OneWeb to launch satellites with rival SpaceX after suspending ties with Russian agency -Breaking
© Reuters. FILEPHOTO: After the cancellation of the launch at Kazakhstan’s Baikonur Cosmodrome on March 4, 2022, a Soyuz-2.1b rocket booster equipped with Fregat upper stages and satellites from British company OneWeb was removed from a launchpad. Roscosmos/Handout via REUTER/File Photo
(Reuters] – A week after Moscow canceled a rocket launch by British satellite venture OneWeb at Russia’s Baikonur Cosmodrome near Kazakhstan in the eleventh hour, SpaceX announced Monday that the company had contracted with Elon Musk for its satellites to orbit.
It was not known what the terms of the deal were with SpaceX (California-based) which is OneWeb’s direct competitor in the growing broadband satellite market.
OneWeb had to postpone the launch of 36 satellites in Baikonur on March 4, and suspend all relations with Roscosmos, Russia’s space agency.
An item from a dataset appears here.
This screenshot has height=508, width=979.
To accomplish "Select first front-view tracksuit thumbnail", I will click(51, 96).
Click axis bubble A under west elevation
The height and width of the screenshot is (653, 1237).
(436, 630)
Moscow made last-minute demands, which included a promise that OneWeb’s technology will not be used for military reasons.
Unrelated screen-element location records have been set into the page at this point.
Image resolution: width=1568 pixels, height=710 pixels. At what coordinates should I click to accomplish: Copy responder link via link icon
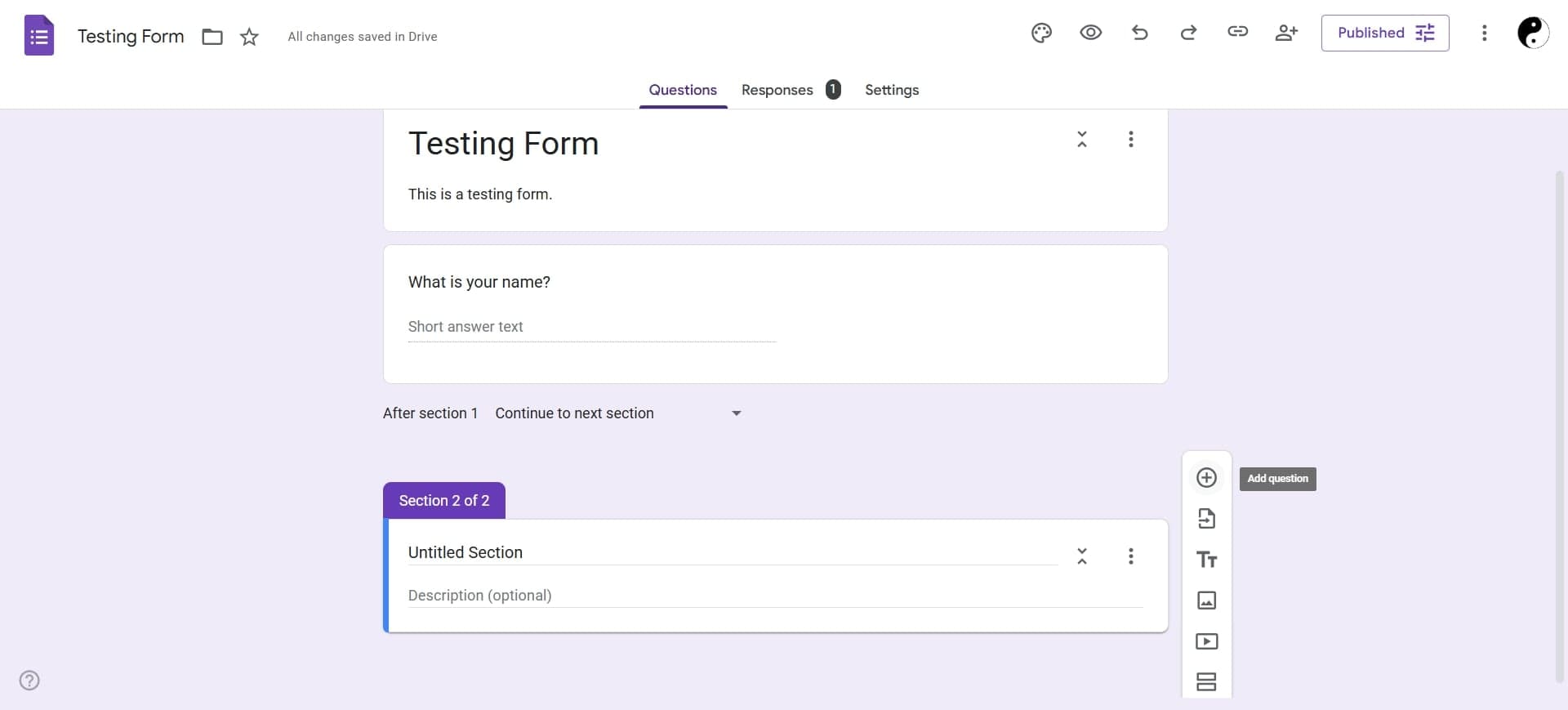pos(1237,33)
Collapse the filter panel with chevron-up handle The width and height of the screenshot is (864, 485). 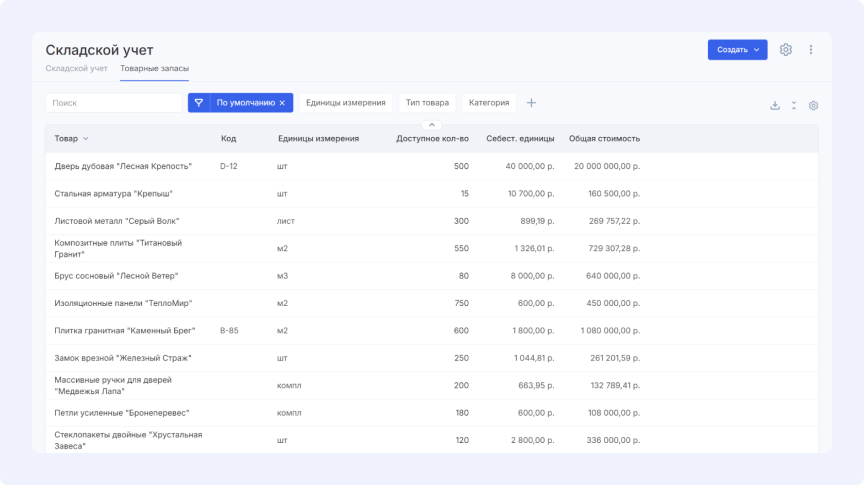pos(433,125)
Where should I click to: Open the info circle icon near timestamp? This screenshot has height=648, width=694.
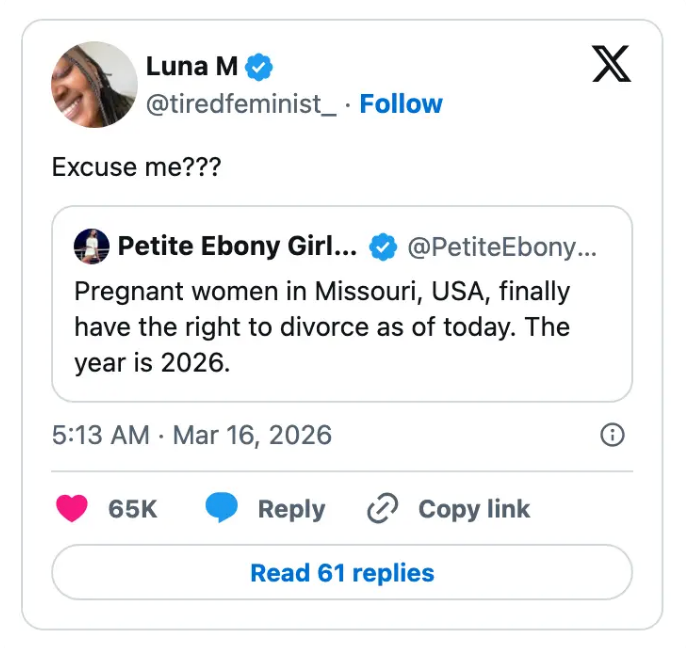(x=611, y=435)
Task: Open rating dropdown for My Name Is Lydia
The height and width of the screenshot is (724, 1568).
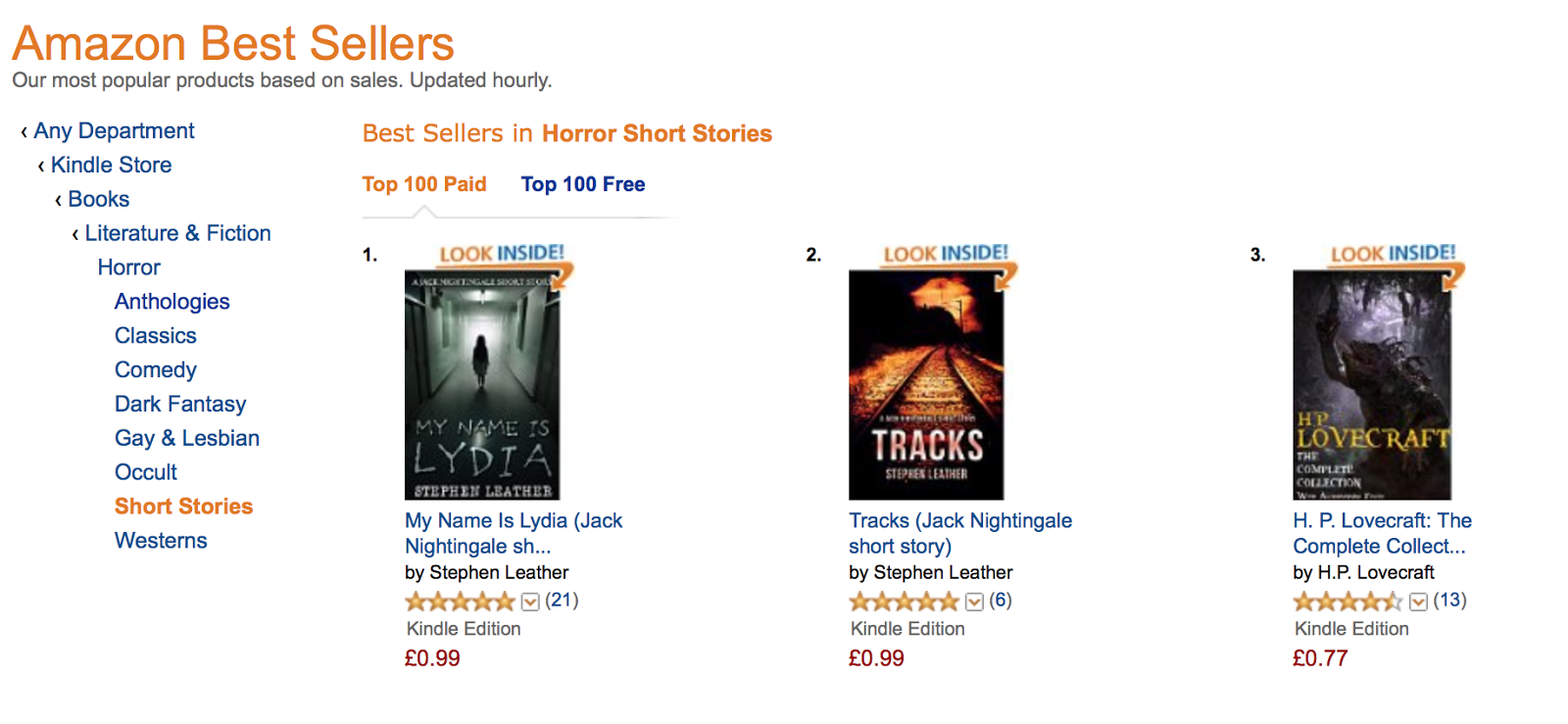Action: point(530,602)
OneWeb’s launch came amid increased tensions between Russia, NATO and Britain over sanctions placed against Moscow by the West as a response to Russia’s invasion of Ukraine on February 24th.
OneWeb is owned by the British government. It also stated that it was reviewing its involvement in future projects with Russia due to the Ukraine crisis.
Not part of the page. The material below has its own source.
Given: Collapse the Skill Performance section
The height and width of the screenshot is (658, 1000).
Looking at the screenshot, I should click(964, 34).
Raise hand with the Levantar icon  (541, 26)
SpaceX is expected to launch its first rocket with the British satellite firm later this year. It will add to SpaceX’s constellation of 428 satellites in low Earth orbit.
“With these launch plans in place, we’re on track to finish building out our full fleet of satellites,” OneWeb Chief Executive Officer Neil Masterson said.
OneWeb plans to provide universal broadband via a network of 650 satellites. It was saved from bankruptcy in 2020 by Bharti Global, the Indian telecoms company, and Britain’s government. SoftBank Group Corp and Eutelsat Communications are two other investors.
SpaceX’s Starlink venture, part of the growing satellite broadband market, includes Amazon.com Inc. (NASDAQ:) subsidiary Project Kuiper. The 1,500 satellites provide internet access to remote areas, making it possible to offer other services to those regions that may not be accessible.